Work to complete — Would you write out the lines below exactly, from the one containing "Given: Click the taskbar clock and date" to the very last, but without the pictures?

▬▬▬

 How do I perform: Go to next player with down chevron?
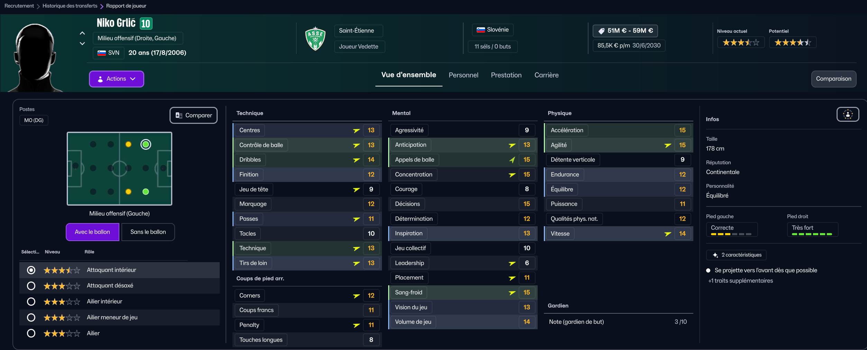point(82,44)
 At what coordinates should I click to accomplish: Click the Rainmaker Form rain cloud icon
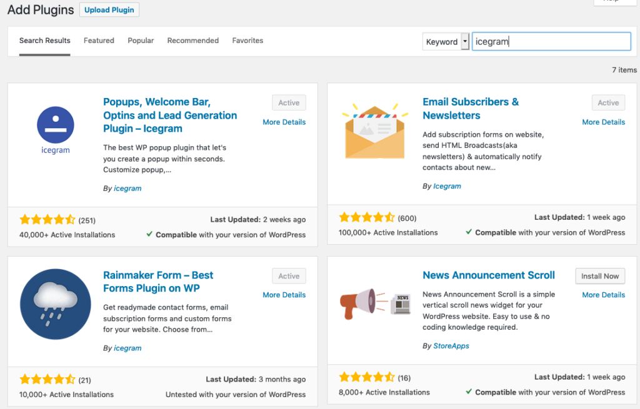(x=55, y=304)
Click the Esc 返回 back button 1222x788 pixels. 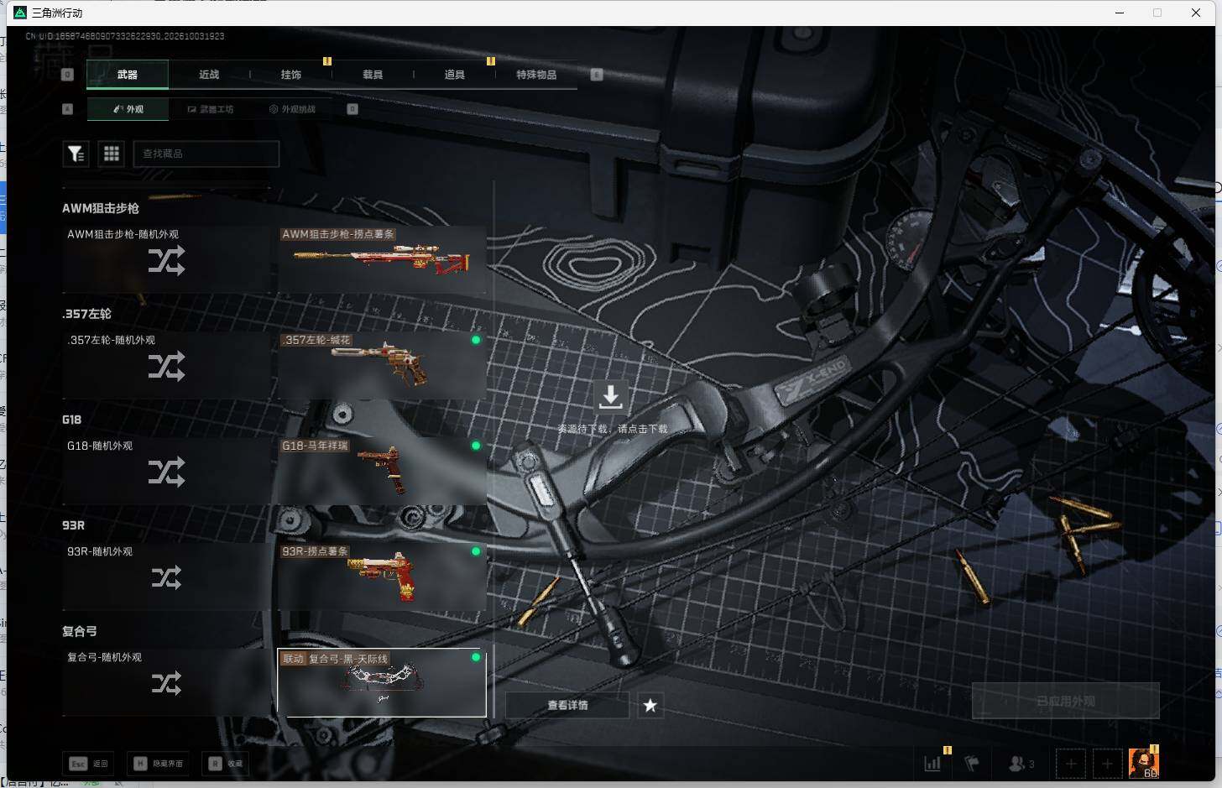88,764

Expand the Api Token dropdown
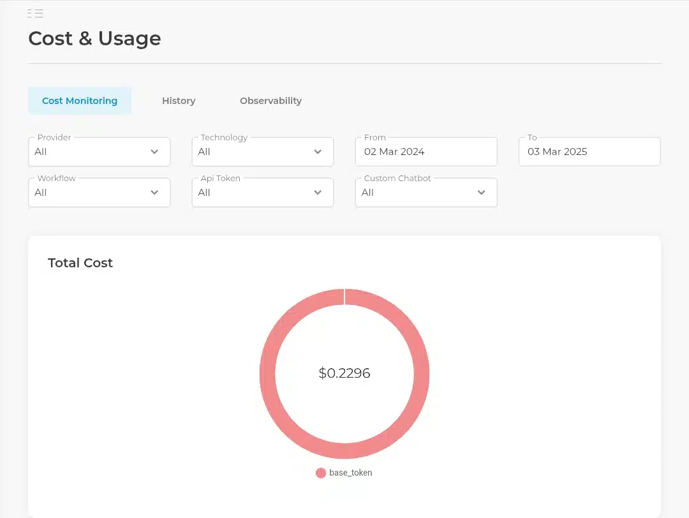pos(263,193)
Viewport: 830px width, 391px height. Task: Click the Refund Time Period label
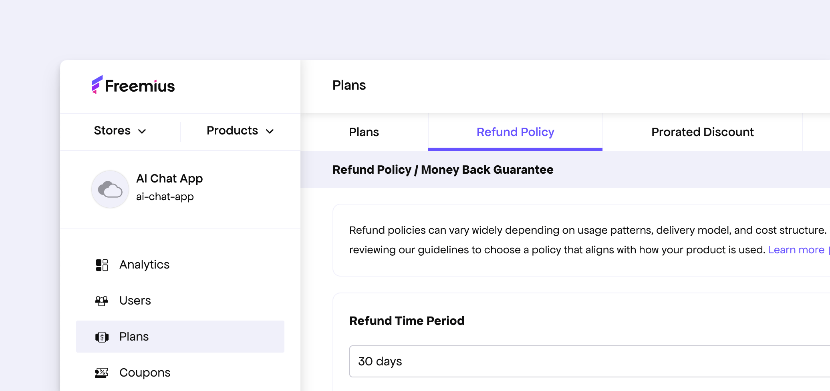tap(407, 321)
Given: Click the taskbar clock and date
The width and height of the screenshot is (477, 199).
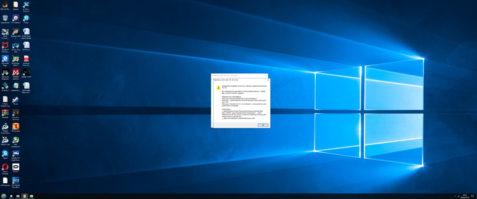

▬▬▬

Expected answer —
Given: Click the taskbar clock and date
The width and height of the screenshot is (477, 199).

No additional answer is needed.